IGP Stories

Ethnicity and prosperity in east London

PROCOL UK Prosperity Index Europe

Dr Saffron Woodcraft

28 January 2022

Black and minority ethnic groups reported lower scores in a study using new measures of prosperity devised by researchers.

At the Institute of Global Prosperity (IGP) we have been rethinking what prosperity means for people around the globe, and to challenge the structural features of the economy and the values upon which they are built. The IGP was founded in 2015 and is now deep into the task of creating more accurate indicators of prosperity than gross domestic product (GDP), which focuses narrowly on economic activity. In 2021, we took another step forward, testing this work in a key paper on what relationship these new definitions of prosperity had with regard to ethnicity in East London.

Most indicators and metrics – especially those used to measure economic performance and guide policy-making – are decided by experts in government, academia and business. This centralised, top-down approach denies communities the opportunity to participate fully in their society and economy, and instead compounds their experience of economic and social inequality with a sense of exclusion. We started this work in East London for good reason. The Olympics were held there in 2012 and its legacy was supposed to be about the socio-economic regeneration of East London which would genuinely influence the people of the area.

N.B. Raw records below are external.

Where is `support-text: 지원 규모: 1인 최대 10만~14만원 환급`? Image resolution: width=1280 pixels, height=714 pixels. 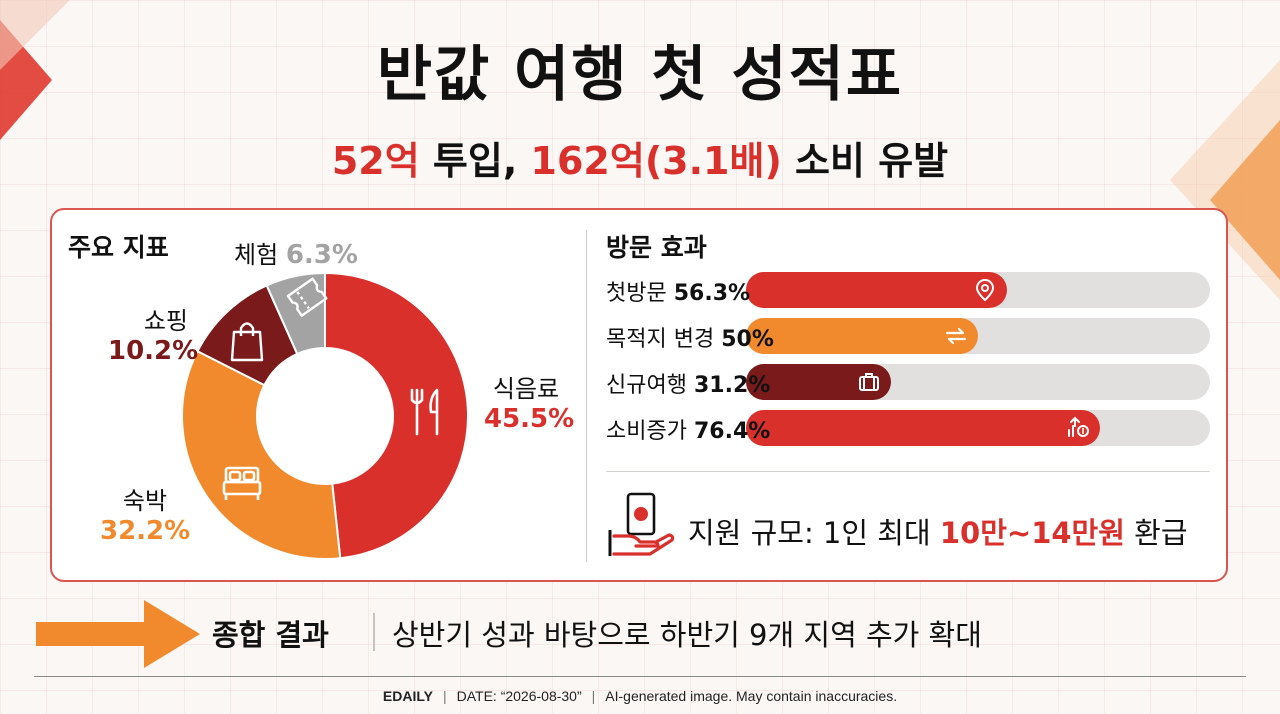
support-text: 지원 규모: 1인 최대 10만~14만원 환급 is located at coordinates (938, 531).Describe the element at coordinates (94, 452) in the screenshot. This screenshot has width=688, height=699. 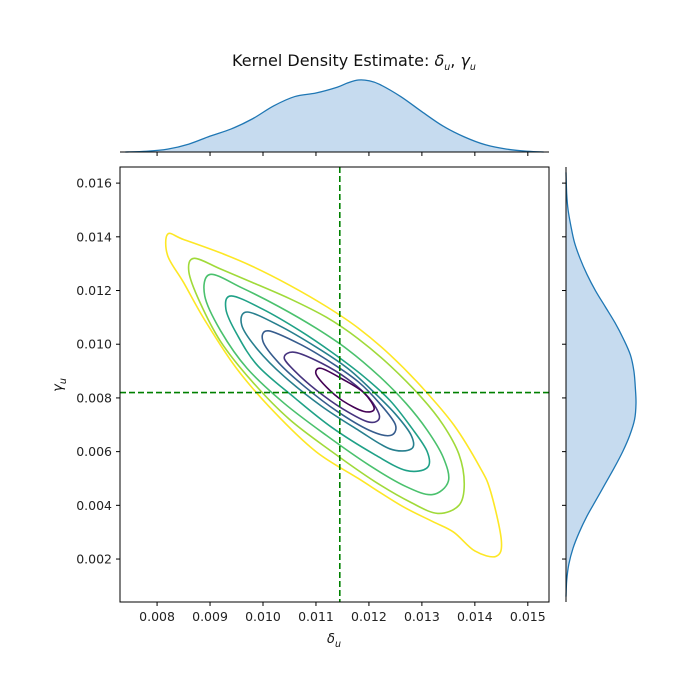
I see `y-tick-label-2: 0.006` at that location.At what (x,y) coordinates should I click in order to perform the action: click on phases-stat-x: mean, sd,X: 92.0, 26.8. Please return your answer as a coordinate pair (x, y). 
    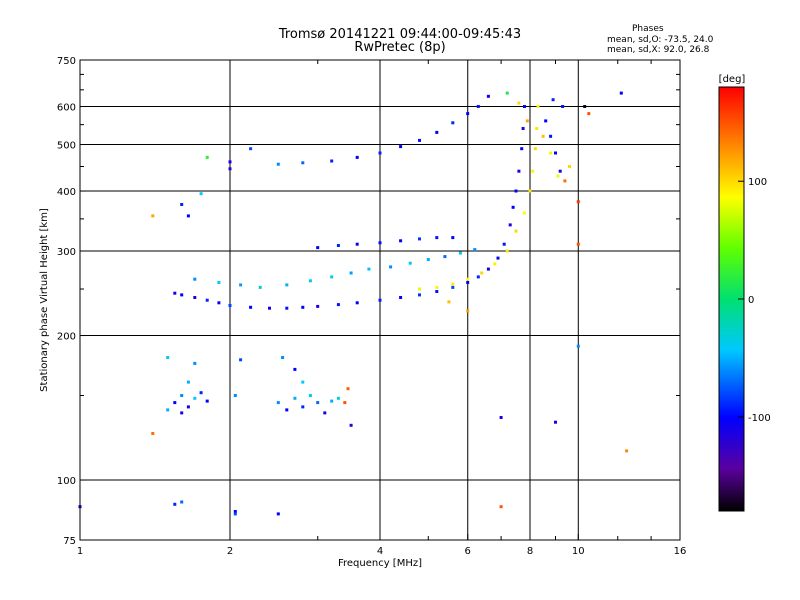
    Looking at the image, I should click on (658, 50).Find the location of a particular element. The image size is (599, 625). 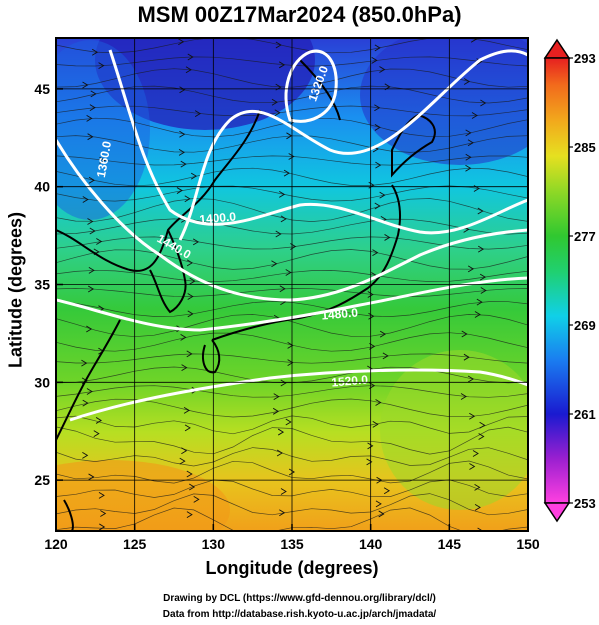

contour-label: 1360.0 is located at coordinates (104, 160).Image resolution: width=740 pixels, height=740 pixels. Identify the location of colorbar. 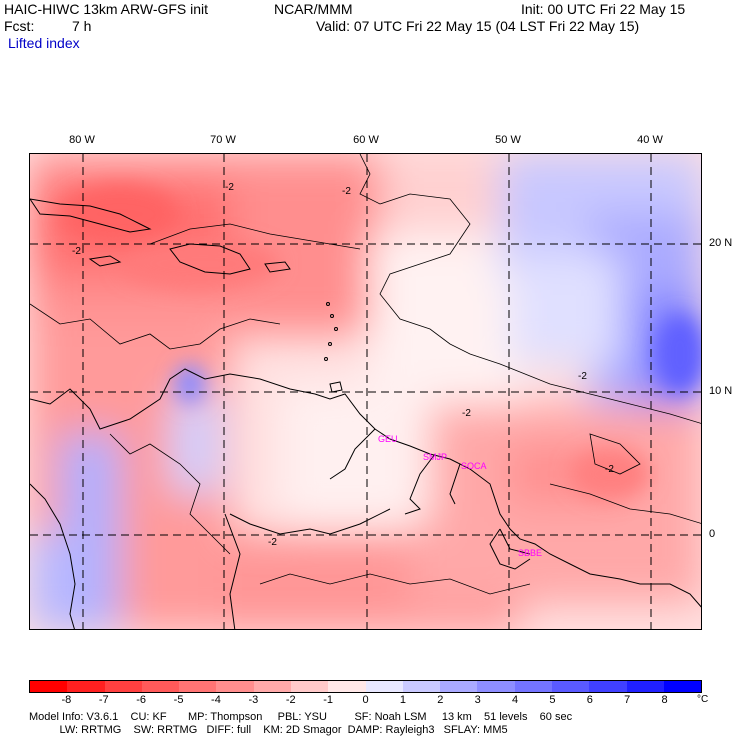
(366, 686).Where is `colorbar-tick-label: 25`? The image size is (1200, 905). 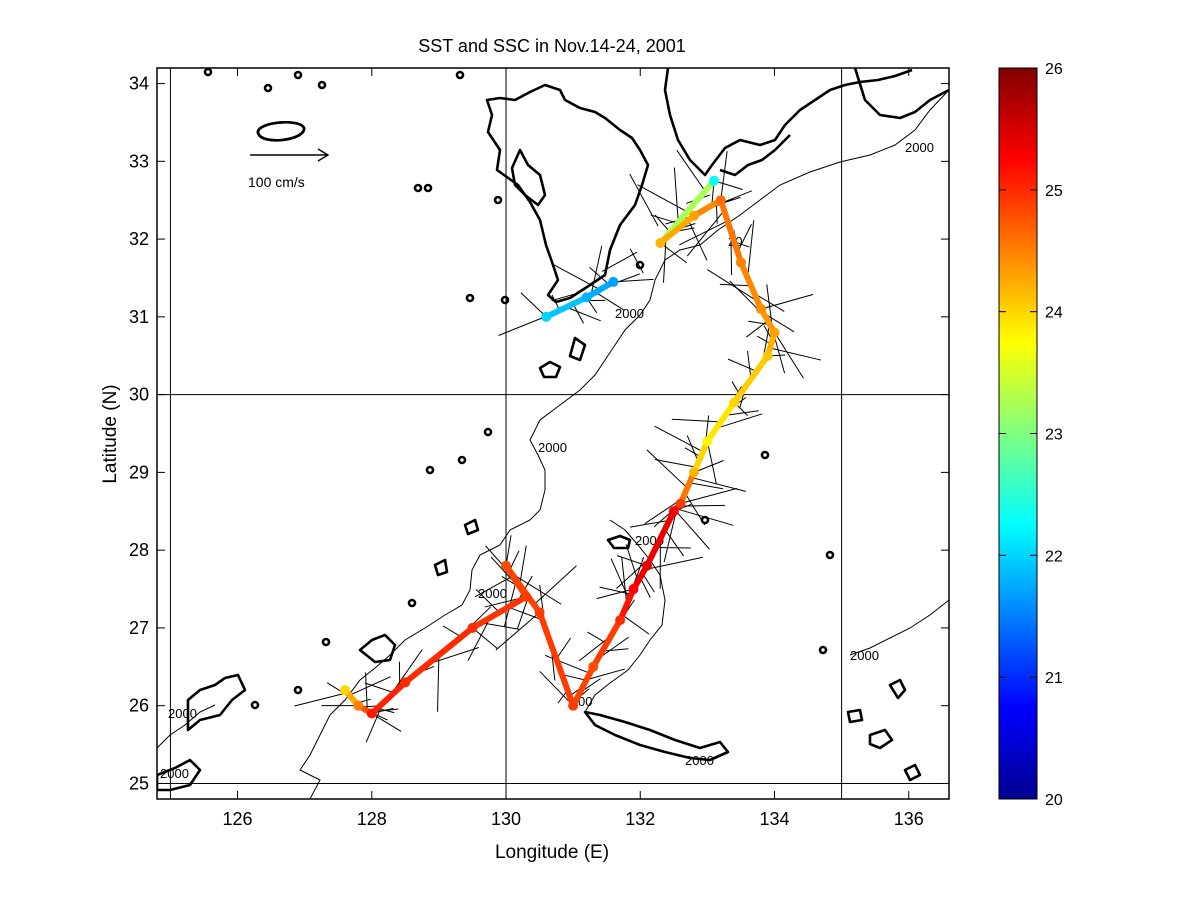
colorbar-tick-label: 25 is located at coordinates (1054, 192). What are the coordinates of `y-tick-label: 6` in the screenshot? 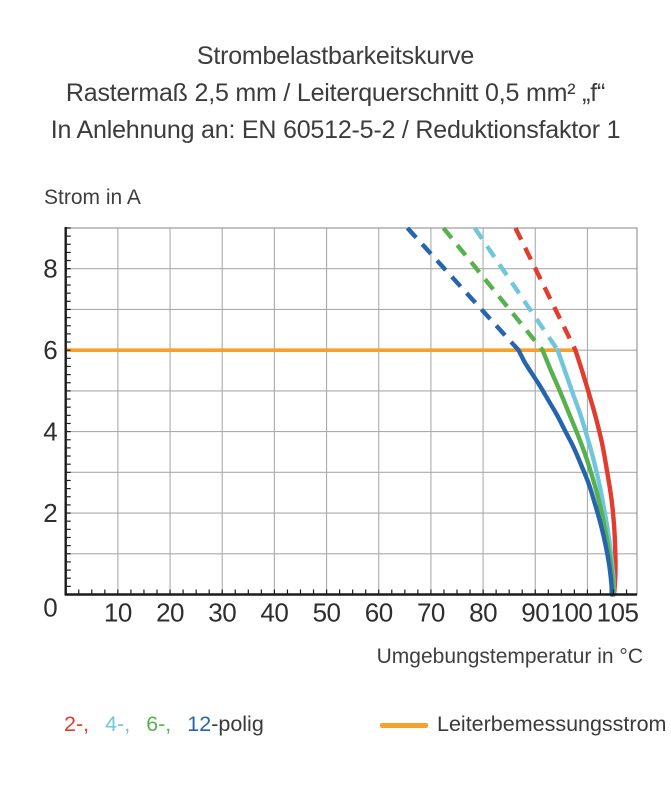 It's located at (50, 350).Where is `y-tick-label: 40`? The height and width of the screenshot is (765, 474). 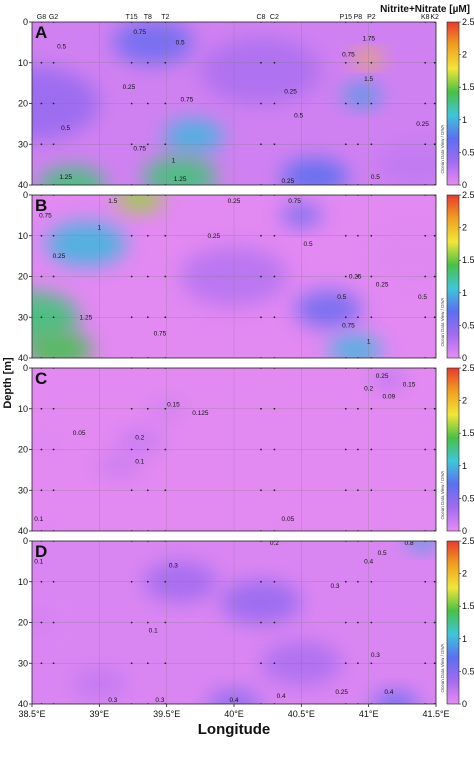
y-tick-label: 40 is located at coordinates (23, 704). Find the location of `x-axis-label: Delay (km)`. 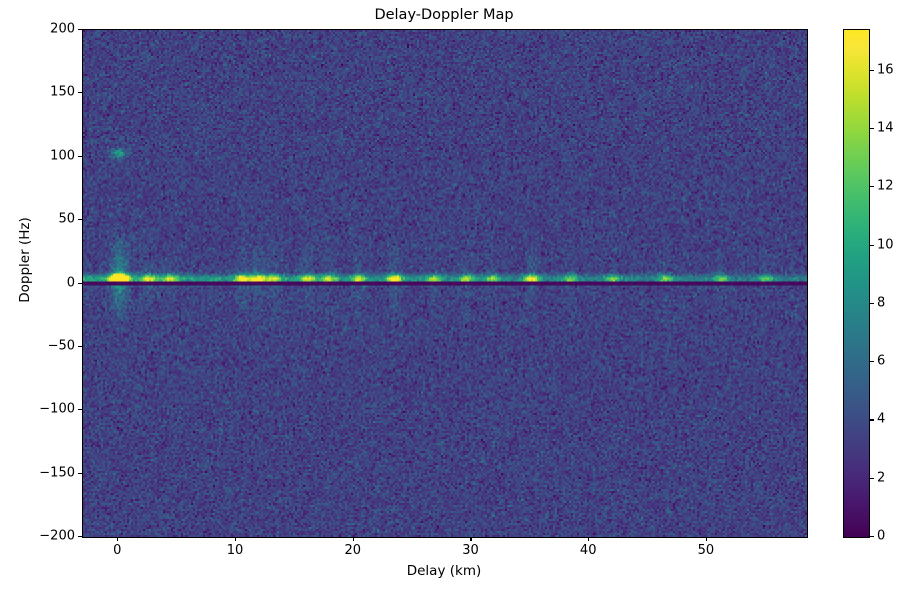

x-axis-label: Delay (km) is located at coordinates (444, 571).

Since 2015, we have worked with a team of citizen social scientists and community organisations, to carry out research with hundreds of people living in five East London neighbourhoods. Working together, they have co-created a completely new definition of prosperity. Rather than outmoded measures of growth, productivity and income, this research identified 15 headline indicators of prosperity reflecting the actual experience of prosperity for the people in these places.